SELECT * FROM completed_orders WHERE amount > 50;
Cross-model aggregation view
# views/customer_order_summary/metadata.yml
name: customer_order_summary
statement: >
SELECT
c.customer_id,
c.first_name,
c.last_name,
COUNT(o.order_id) AS total_orders,
SUM(o.amount) AS lifetime_value
FROM customers c
JOIN orders o ON c.customer_id = o.customer_id
GROUP BY c.customer_id, c.first_name, c.last_name
properties:
description: "Per-customer order counts and lifetime value"
The statement references customers and orders by their model names. The engine resolves them through the normal model pipeline after expanding the view.
View referencing another view
# views/vip_customers/metadata.yml
name: vip_customers
statement: >
SELECT customer_id, first_name, last_name, lifetime_value
FROM customer_order_summary
WHERE lifetime_value > 500
properties:
description: "Customers with lifetime value over 500"
Views can reference other views. The engine expands all view references recursively before resolving model references.
Querying a View
Once defined, a view is a first-class table name:
SELECT * FROM completed_orders;
SELECT customer_id, total_orders
FROM customer_order_summary
ORDER BY total_orders DESC
LIMIT 10;
The view name can be qualified with catalog and schema:
SELECT * FROM wren.main.completed_orders;
Engine Internals
Session registration
At session initialisation, each view's statement is parsed into a DataFusion LogicalPlan and wrapped in a ViewTable. The ViewTable is registered under the view's fully-qualified name (catalog.schema.name) in the DataFusion catalog.
view.statement → ctx.state().create_logical_plan()
→ ViewTable::new(plan, statement)
→ ctx.register_table(catalog.schema.name, view_table)

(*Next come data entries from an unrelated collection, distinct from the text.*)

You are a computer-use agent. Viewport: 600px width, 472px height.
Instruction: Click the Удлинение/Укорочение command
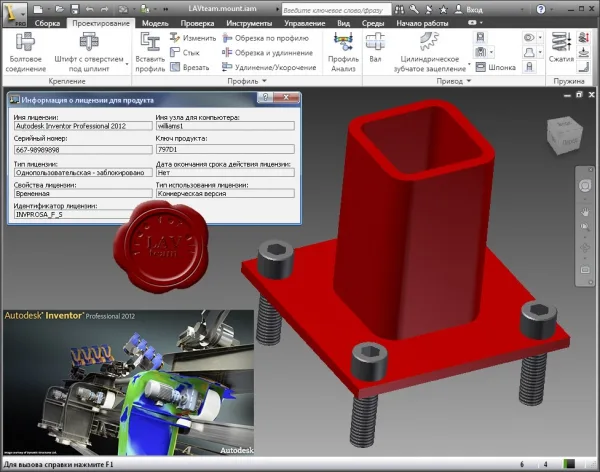tap(269, 67)
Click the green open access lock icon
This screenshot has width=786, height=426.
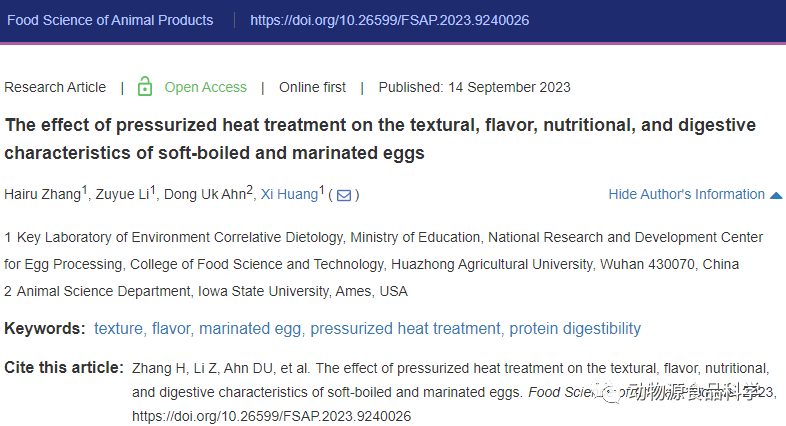tap(145, 86)
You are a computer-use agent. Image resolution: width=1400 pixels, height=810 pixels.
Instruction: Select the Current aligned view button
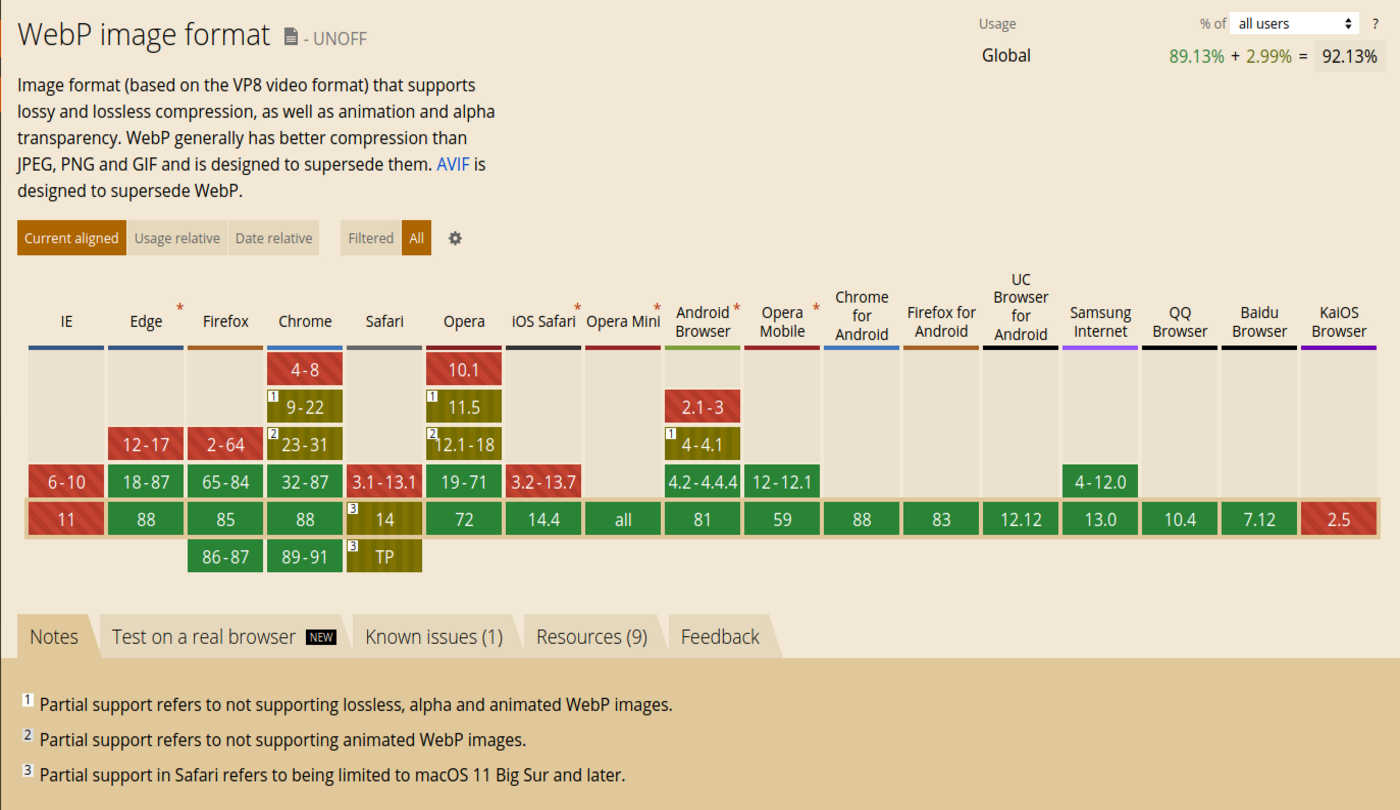[72, 238]
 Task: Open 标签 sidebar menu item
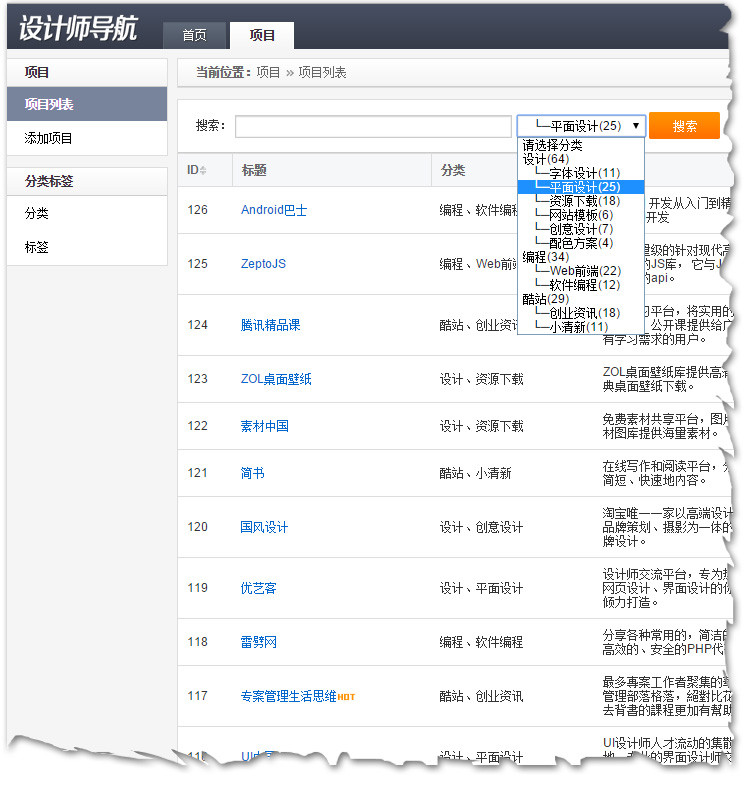pos(37,247)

Query-time expansion: ExpandWrenViewRule
ExpandWrenViewRule runs as the first analyzer pass — before ModelAnalyzeRule and all other rules. It performs a bottom-up walk of the logical plan tree. Whenever it encounters a TableScan whose name belongs to the MDL and matches a registered view, it replaces the scan node with the view's LogicalPlan wrapped in a subquery alias:
TableScan("completed_orders")
↓ ExpandWrenViewRule
Subquery(
Filter(status = 'completed', TableScan("orders")),
alias = "completed_orders"
)
After the view is inlined, the remaining TableScan("orders") nodes are processed by ModelAnalyzeRule in the next pass, which resolves them to physical tables.
This ordering ensures that a view's statement can freely reference other models or views — all references are resolved in subsequent passes after expansion.
Recursive view expansion
If a view references another view, ExpandWrenViewRule handles the recursion automatically. The transform_up_with_subqueries traversal processes the tree from leaves to root, so inner views are expanded before outer views reference them.